Burda, Hubert; Maar, Christa (Hrsg.): Iconic Turn. Die neue Macht der Bilder. Köln 2005 : DuMont Buchverlag, ISBN 3-8321-7873-2 452 S. € 24,90

: Bildwirklichkeiten. . Göttingen 2005 : Wallstein Verlag, ISBN 3-89244-877-9 73 S. € 14,00

Büttner, Frank; Wimböck, Gabriele (Hrsg.): Das Bild als Autorität. Die normierende Kraft des Bildes. Münster 2005 : LIT Verlag, ISBN 3-8258-8425-2 512 S. € 49,90

Rezensiert für H-Soz-Kult von
Jens Jäger, Kulturwissenschaftliches Forschungskolleg "Medien und kulturelle Kommunikation" (SFB/FK 427), Universität zu Köln

In rascher Abfolge erscheinen Sammelbände zum Bild, zur Bildlichkeit und generell zur Problematik des Visuellen in der (westlichen) Kultur.1 In den Geisteswissenschaften – und beileibe nicht nur dort – inspiriert die Bilderfrage die Forschung. Auch der Historikertag 2006 steht unter dem Motto „GeschichtsBilder“, mit dem der Verband der Historiker und Historikerinnen Deutschlands (VHHD) sein Fach „als eine moderne, theorie- und methodenorientierte Geistes- und Kulturwissenschaft“ präsentieren möchte (http://www.historikertag.de). Können Teile dieser Bildorientierung sicherlich als eher kurzlebige und zeitbedingte Erscheinungen aufgefasst werden, schlägt sich in den zahlreichen Publikationen dennoch ein reichhaltiger Ertrag dieser Forschungstendenz nieder. Die hier zu besprechenden drei Titel deuten die Bandbreite der Debatte an, die von ganz grundsätzlichen Fragen nach dem Wesen von Bildern bis hin zu Detailforschungen über einzelne Bildwerke reicht.

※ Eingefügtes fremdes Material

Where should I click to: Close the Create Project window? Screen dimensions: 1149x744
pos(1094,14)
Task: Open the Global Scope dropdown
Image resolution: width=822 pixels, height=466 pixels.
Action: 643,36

Insgesamt geht es im Folgenden um etwa eintausend Seiten Auseinandersetzung mit dem Bild im Rahmen kulturwissenschaftlicher Fragestellungen, die einen weiten disziplinären Rahmen umspannen. Es handelt sich um über 40 unterschiedliche Texte, die teils aus eher populären Vorträgen hervorgegangen sind, wie die Beiträge des Bandes „Iconic Turn“, und teils auf hochspezialisierter Forschung beruhen, wie die Beiträge des Bandes „Das Bild als Autorität“.

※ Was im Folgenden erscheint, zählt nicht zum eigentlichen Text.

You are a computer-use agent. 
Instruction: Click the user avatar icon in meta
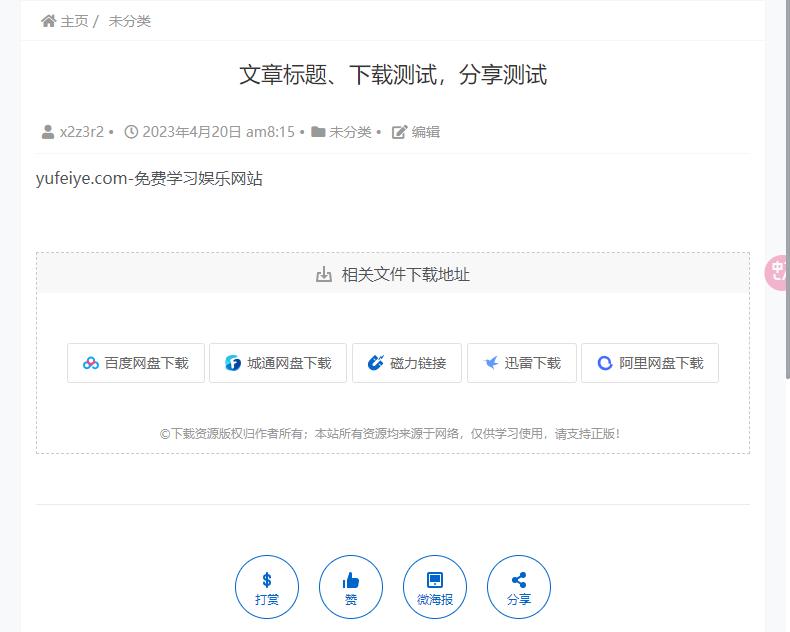(x=48, y=132)
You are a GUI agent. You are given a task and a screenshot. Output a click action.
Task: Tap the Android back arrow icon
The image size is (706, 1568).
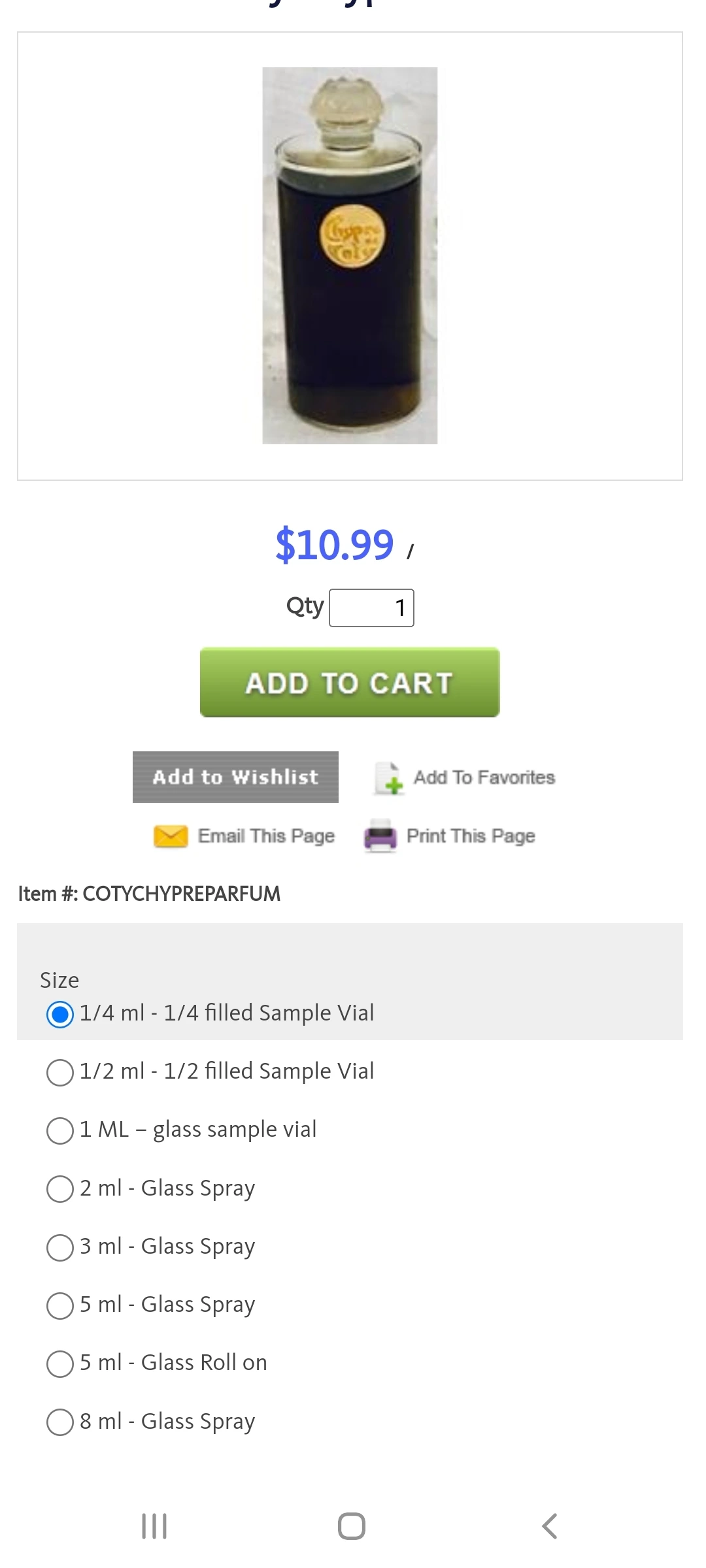[550, 1526]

Martin Warnkes Buch „Bildwirklichkeiten“ ist an ein relativ weites kulturhistorisch interessiertes Publikum gerichtet. Seine Vorträge über „Bildgebrauch“, „Bilderwartung“ und „Bilderfüllung“ handeln von konkreten „Bildwirklichkeiten“, das heißt den Funktionen und dem Status von Künstlern und ihren Bildern in Mittelalter und Früher Neuzeit. Es ist kein geringer Verdienst, dass Warnke nochmals klar darauf verweist, dass Bilder keineswegs im Sinne von „Kunstwerken“ und Bilderproduzenten kaum als „Künstler“ im modernen Sinn anzusprechen sind. Vielmehr waren Bilder und ihre Produzenten in ein enges Geflecht von Kommunikation und Repräsentation eingebunden. Das Kapitel „Bilderwartung“ zum Herrscherporträt in der Frühen Neuzeit verdeutlicht, dass die bildliche Darstellung nicht allein repräsentative Funktion besaß, sondern gleichzeitig in Form der vermittelten Tugenden auch Anforderungen an die Herrscherpersönlichkeit heranzutragen vermochte, denen sich die betreffende Person kaum entziehen konnte. Im dritten Aufsatz „Bilderfüllung“ verknüpft Warnke diese Beobachtung damit, dass in Bildern nicht nur Erwartungen gegenüber dem Verhalten von Herrschern antizipiert werden konnten, sondern auch andere Dinge, Vorstellungen und Konzepte ausgedrückt wurden, die in der Realwelt erst in der Zukunft eine Chance auf Verwirklichung besaßen. Dieser utopische „Mehrwert“ von Bildern zeigt, dass Visualisierungen tief in die Handlungsweisen und Handlungskonzepte eingriffen, statt bestehende nur zu repräsentieren oder zu legitimieren. In einem Sprung in die Gegenwart bemerkt Warnke, dass unter den Bedingungen medialer Öffentlichkeiten die Repräsentation der Herrschenden noch immer notwendiger Bestandteil der politischen Kultur sei, aber nun viel stärker auf Person und Leib der Herrschenden einwirke.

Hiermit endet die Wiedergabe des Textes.